» **Records shown**
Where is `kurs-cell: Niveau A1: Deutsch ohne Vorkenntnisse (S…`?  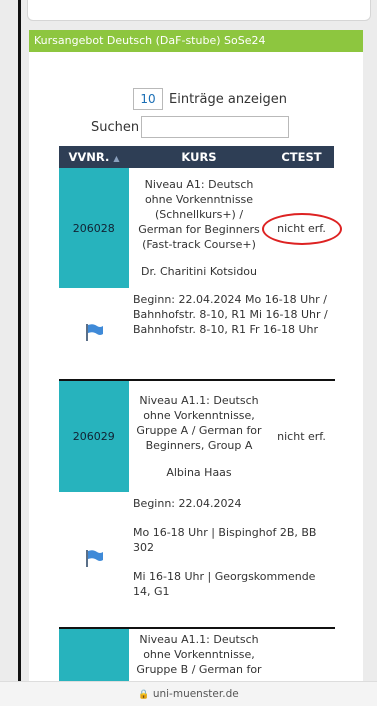 kurs-cell: Niveau A1: Deutsch ohne Vorkenntnisse (S… is located at coordinates (200, 228).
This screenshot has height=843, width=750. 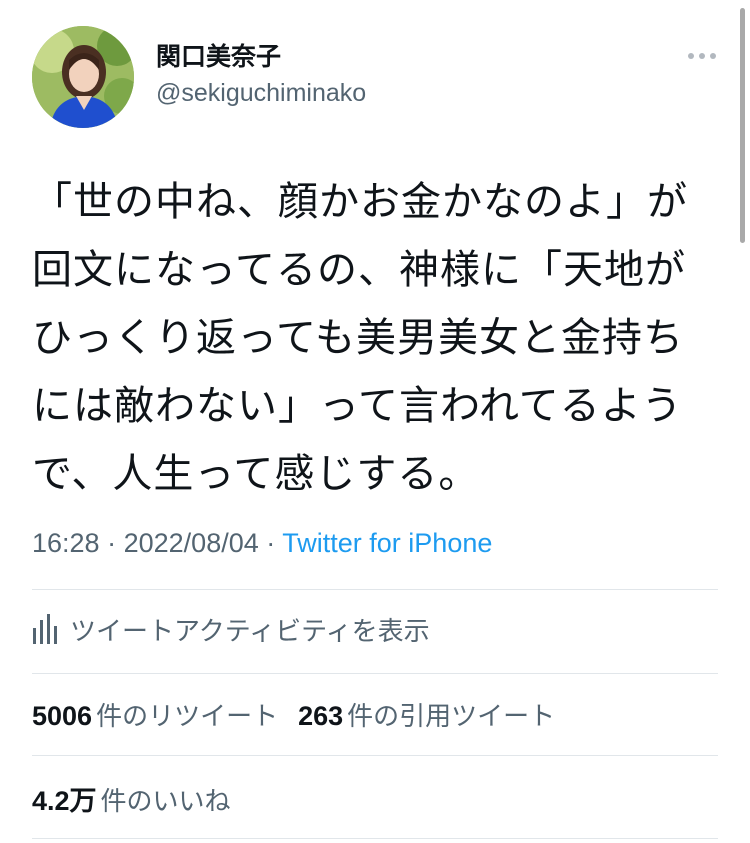 I want to click on quote-tweets-stat: 263 件の引用ツイート, so click(x=426, y=714).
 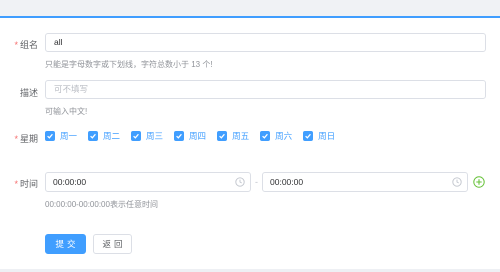 I want to click on end-time-picker: 00:00:00, so click(x=365, y=182).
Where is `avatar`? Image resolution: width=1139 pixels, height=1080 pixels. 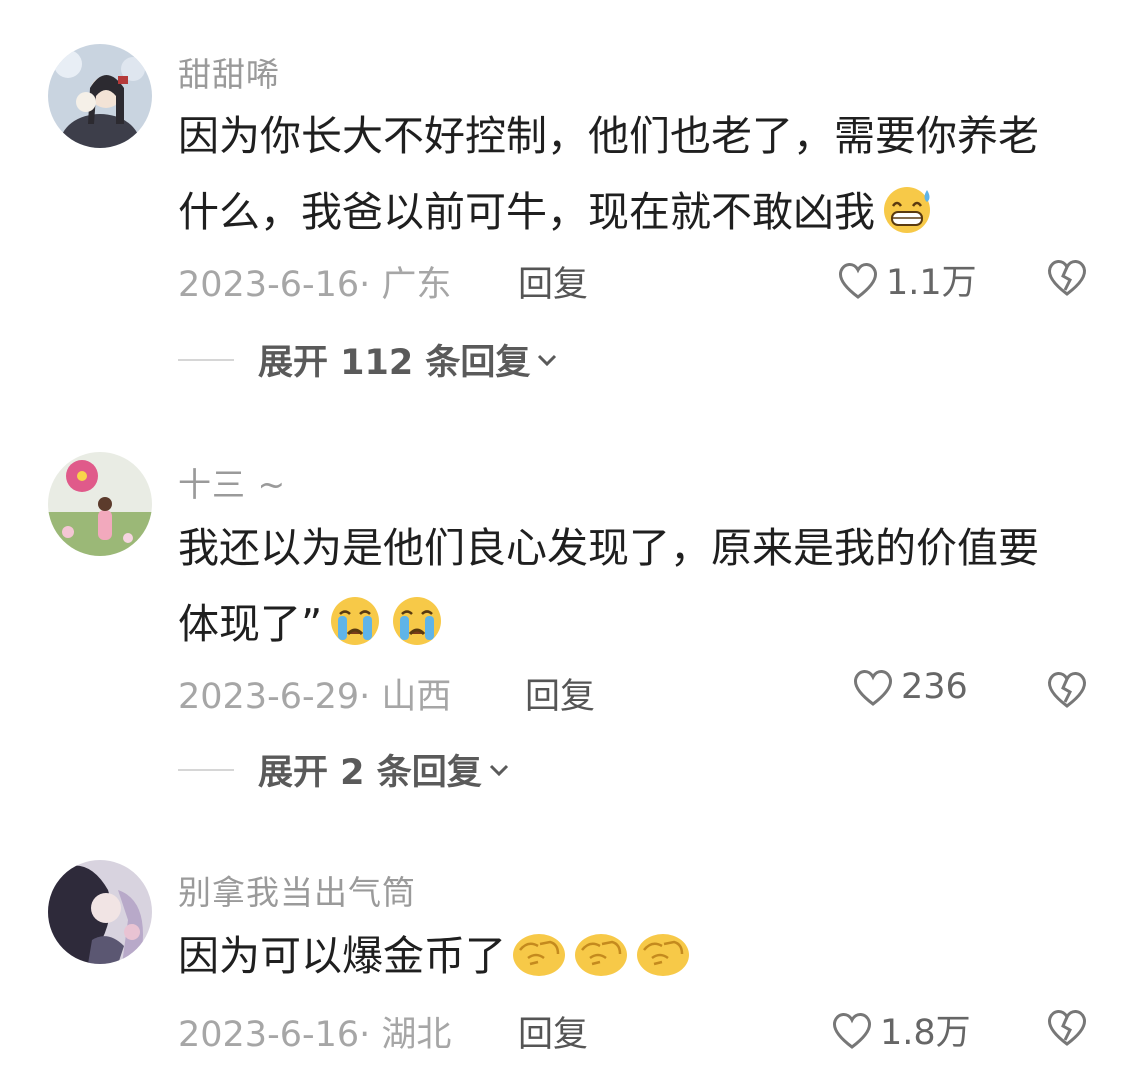 avatar is located at coordinates (100, 912).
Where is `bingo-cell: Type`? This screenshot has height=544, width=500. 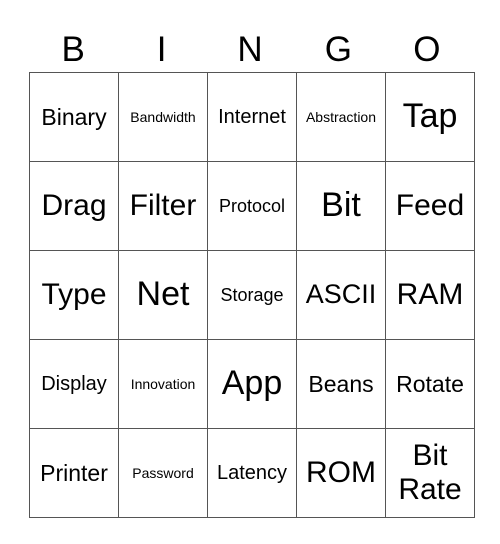
bingo-cell: Type is located at coordinates (74, 295).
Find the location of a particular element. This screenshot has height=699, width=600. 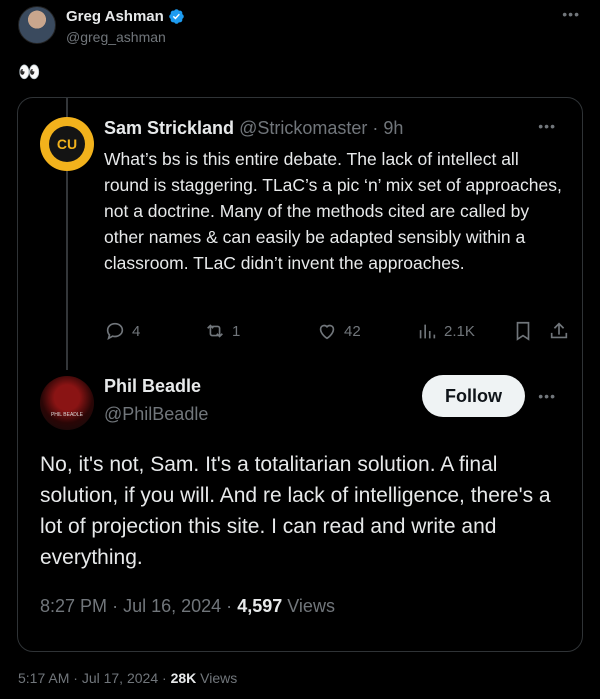

sam-action-bar: 4 1 42 2.1K is located at coordinates (336, 332).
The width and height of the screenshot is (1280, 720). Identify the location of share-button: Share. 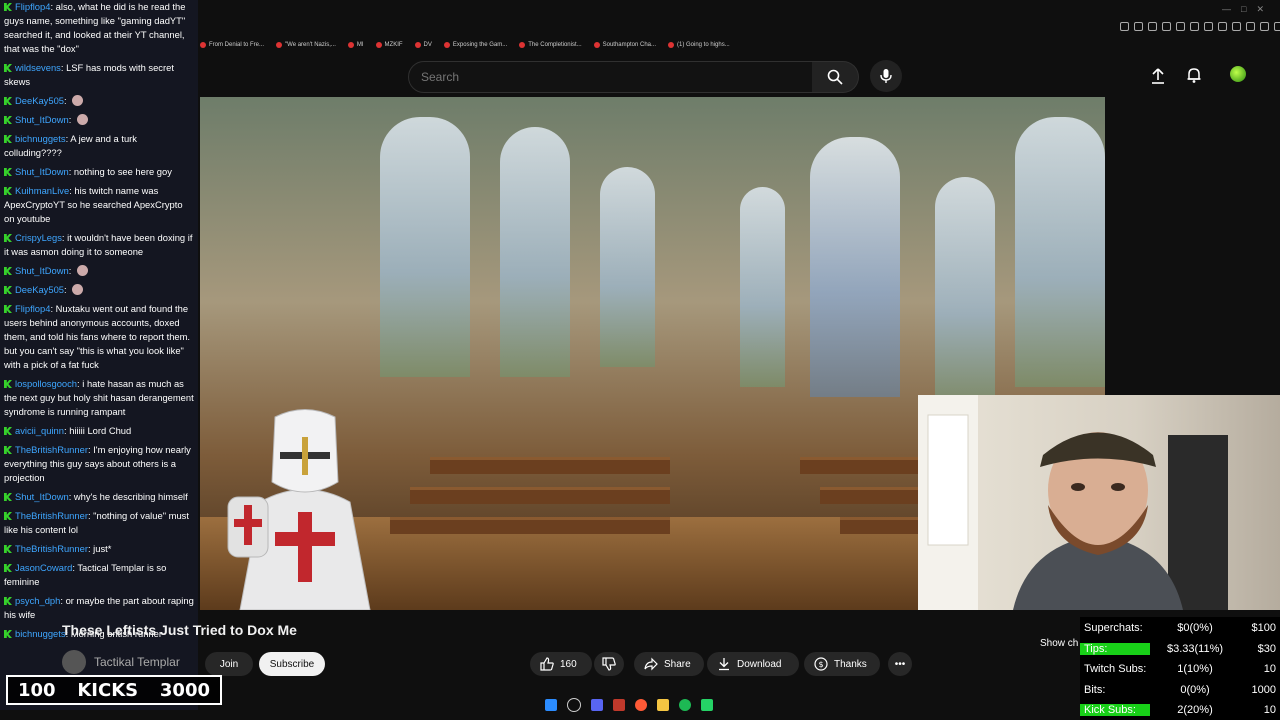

» **Directions**
Can you give the data again from the line containing "Find the location" through the end, replacing "screenshot" with "image" and leaving everything else unchanged? Omit the pictures.

» **Answer to the problem**
Find the location of a particular element. This image has height=699, width=600. 

sam-action-bar: 4 1 42 2.1K is located at coordinates (336, 332).
The width and height of the image is (1280, 720). Identify the location of share-button: Share. 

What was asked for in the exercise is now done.